Metacinの概要
メタシン(Metacin)とは:概要と定義(セフメタゾール)
メタシンは、有効成分であるセフメタゾール(化学式:C15H17N7O5S3)の製品名です。本剤は抗感染症薬に分類される合成医薬品であり、一般的にはセフメタゾールナトリウムとして製剤化されています。本剤は単一の有効成分で構成されており、基本的には非経口投与(注射等)による治療を必要とする患者の細菌感染症に対して使用される専門的な薬剤です。
薬理学的分類と種類
セフメタゾールは、β-ラクタム系抗生物質の広範なグループに属するセファロスポリン系薬剤の一種です。特に、セフメタゾールは「第二世代セファロスポリン」として位置づけられており、その優れた化学的安定性と抗菌範囲の広さが臨床的に認められています。
本剤は殺菌的な作用を持つ薬剤です。その主な目的は、細菌の細胞壁の構造的完全性を阻害することによって、感受性のある細菌を確実に死滅させることです。
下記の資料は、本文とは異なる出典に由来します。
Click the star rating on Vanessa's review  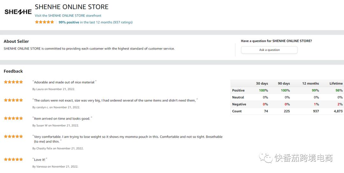coord(13,159)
本剤が第二世代に分類される重要な要因は、特定の細菌が産生する分解酵素(β-ラクタマーゼ)による劣化に耐えるよう構造的に設計されている点にあります。これにより、より広範囲の病原菌に対してその有効性を維持することが可能となっています。
セフメタゾールの剤形
セフメタゾールは、注射用の無菌凍結乾燥粉末としてのみ供給されます。本剤は投与前に適切な溶液で正確に溶解(復元)する必要があります。この剤形は、本剤が非経口投与(注射による投与)専用であることを示しており、経口用ではありません。このように経口ではない投与経路が採用されているのは、セフメタゾールの全量を即座に、かつ確実に高い濃度で血中に到達させるためです。これは、全身性の細菌感染症を迅速に制御する上で極めて重要です。